To Kill a Mockingbird by Harper Lee
Essay by djdeeznutz • October 31, 2016 • Book/Movie Report • 898 Words (4 Pages) • 1,258 Views
Jacob Villar
Mr. Lehr
H English 9, Period 3
December 9, 2015
Mockingbird Essay
Throughout the novel “To Kill a Mockingbird” by Harper Lee, characters judge others before even knowing what it is like to be in another person’s position. Atticus says that “You never really understand a person until you consider things from his point of view… until you climb into his skin and walk around (Lee 30). This statement is a perfect example of Jem Finch’s thoughts and actions towards Boo Radley and Mrs. Dubose. Jem’s experiences with Boo Radley and Mrs. Dubose change his feelings from hate and negativity to respect and sympathy. Jem soon fully realizes that his feelings were unjust and that Boo and Mrs. Dubose are normal people.
Jem’s perspective on Boo Radley changes from Boo being a monster, to him being a regular person like everyone else in Maycomb. Initially, Jem hears myths about Boo Radley that give him a negative impression on Boo. One myth is that Boo is a malevolent phantom whose breath froze people’s azaleas (8 & 9). Later on, some events occur that start to change Jem’s opinion on who Boo Radley is. One such event would be when Jem, Scout, and Dill are outside the Radley house, and a shadowed figure that is thought to be Boo Radley scares them off (53). Jem, who was fearful at the time, left his pants at the Radley house. However, Jem later returned to find his pants folded and waiting for him, and this makes Jem start to realize that this was Boo Radley’s doing and that he is not a monster (58). Finally Jem’s thoughts and ideas on Boo Radley become completely opposite to what it was before after he and Scout start receiving gifts found in a knot-hole in a tree at the Radley Place. The gifts included dolls, pennies, and pieces of gum. One day, Scout and Jem return to see the knot-hole filled with cement, which causes Jem to cry because he is now fully convinced that Boo Radley was trying to reach out and meet him and Scout (62 & 63). In the end Atticus’s words show how Jem wrongly thought of Boo Radley as a monster, and how over time, he begins to see things from Boo’s point of view.
Jem’s opinion on Mrs. Dubose is that she is a nasty, racist, and cranky old woman. However, Jem experiences a similar transition from hate to sympathy as he did with Boo Radley. When Jem and Scout tried going to town by passing through Mrs. Dubose’s house, they would be “raked by her wrathful gaze, subjected to ruthless interrogation regarding our behavior, and given a melancholy prediction of what we would amount to when we grew up, which was nothing” (102).
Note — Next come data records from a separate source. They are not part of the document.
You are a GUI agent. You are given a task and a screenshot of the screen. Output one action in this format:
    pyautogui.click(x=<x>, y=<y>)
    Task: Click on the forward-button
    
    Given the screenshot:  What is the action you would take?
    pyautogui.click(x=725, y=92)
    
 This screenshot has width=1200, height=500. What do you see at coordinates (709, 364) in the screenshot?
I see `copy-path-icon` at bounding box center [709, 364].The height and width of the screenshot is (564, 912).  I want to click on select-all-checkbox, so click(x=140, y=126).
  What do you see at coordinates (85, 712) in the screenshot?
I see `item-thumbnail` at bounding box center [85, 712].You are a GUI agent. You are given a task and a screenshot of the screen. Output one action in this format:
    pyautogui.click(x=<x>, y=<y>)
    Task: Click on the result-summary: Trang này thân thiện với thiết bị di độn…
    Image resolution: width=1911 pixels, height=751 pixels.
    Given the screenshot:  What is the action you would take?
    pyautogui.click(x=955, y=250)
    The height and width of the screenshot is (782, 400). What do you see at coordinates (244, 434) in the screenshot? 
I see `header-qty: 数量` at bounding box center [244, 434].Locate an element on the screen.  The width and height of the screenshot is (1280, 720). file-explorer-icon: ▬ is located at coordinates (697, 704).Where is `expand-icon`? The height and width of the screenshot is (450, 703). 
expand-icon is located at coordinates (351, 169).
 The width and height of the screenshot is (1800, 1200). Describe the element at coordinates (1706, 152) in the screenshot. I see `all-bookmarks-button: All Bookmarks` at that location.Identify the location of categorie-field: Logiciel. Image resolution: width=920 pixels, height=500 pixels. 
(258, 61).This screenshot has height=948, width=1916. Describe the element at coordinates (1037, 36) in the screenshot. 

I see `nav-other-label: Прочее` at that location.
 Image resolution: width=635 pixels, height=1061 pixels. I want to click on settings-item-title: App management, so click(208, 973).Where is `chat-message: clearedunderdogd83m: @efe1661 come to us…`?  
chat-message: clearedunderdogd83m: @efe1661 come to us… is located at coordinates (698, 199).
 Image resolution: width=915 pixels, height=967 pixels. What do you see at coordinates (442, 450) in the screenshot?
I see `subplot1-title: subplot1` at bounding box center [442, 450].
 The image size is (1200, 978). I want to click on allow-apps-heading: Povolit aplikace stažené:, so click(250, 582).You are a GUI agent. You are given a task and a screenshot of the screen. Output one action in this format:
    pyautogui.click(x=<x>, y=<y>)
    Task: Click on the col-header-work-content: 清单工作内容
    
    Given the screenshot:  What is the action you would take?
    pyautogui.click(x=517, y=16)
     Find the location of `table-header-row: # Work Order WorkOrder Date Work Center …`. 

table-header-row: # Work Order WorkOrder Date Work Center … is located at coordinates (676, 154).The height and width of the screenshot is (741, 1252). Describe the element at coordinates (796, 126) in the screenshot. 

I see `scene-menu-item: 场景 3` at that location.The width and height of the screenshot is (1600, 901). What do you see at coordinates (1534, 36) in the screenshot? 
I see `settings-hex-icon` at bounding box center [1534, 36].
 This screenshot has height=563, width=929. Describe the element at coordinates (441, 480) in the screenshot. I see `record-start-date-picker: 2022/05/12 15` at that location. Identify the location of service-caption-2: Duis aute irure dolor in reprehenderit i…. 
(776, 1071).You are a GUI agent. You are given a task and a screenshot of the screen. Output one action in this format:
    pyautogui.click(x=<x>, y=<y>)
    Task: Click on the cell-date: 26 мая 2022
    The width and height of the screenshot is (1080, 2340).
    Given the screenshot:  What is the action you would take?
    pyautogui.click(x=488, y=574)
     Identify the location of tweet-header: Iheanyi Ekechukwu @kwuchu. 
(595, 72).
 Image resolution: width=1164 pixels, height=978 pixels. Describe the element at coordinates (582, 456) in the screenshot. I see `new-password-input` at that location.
This caused Jem and Scout to start hating Mrs. Dubose, although Atticus tells Jem to keep his feelings inside and to try not to provoke Mrs. Dubose. The day after Jem’s birthday, he and Scout encounter Mrs. Dubose, who immediately begins to yell at the two children (104). However, when Mrs. Dubose begins to talk about how Atticus is defending a Negro in court, this stirs even more hatred within Jem, and results in him destroying Mrs. Dubose’s garden (106). After this happens, Jem is forced to read to Mrs. Dubose for a month. While Jem would read to Mrs. Dubose, she would correct the mistakes he made while he would be reading, and Jem and Scout would leave once the alarm clock went off (111). When Jem is finally finished with reading to Mrs. Dubose for a month, she tells him that he can leave. Later on, Atticus receives a phone call, and tells Jem and Scout that he is heading to Mrs. Dubose’s house. Upon returning, Atticus explains to his children that Mrs. Dubose had died, and that she was addicted to the drug morphine (114). Atticus continues, saying that before Mrs. Dubose died, she wanted to break her addiction to the drug, and this was the purpose of Jem reading to her for a month. Atticus tells him that the fits were only caused because of the drugs, and that Mrs. Dubose was the bravest person he ever knew. Jem’s thoughts of hatred soon turn to sympathy as he sees that Mrs. Dubose’s anger was not actually her, but a cause of her trying to break the addiction of morphine. These feelings make Jem realize that Mrs. Dubose was another person that he just misunderstood.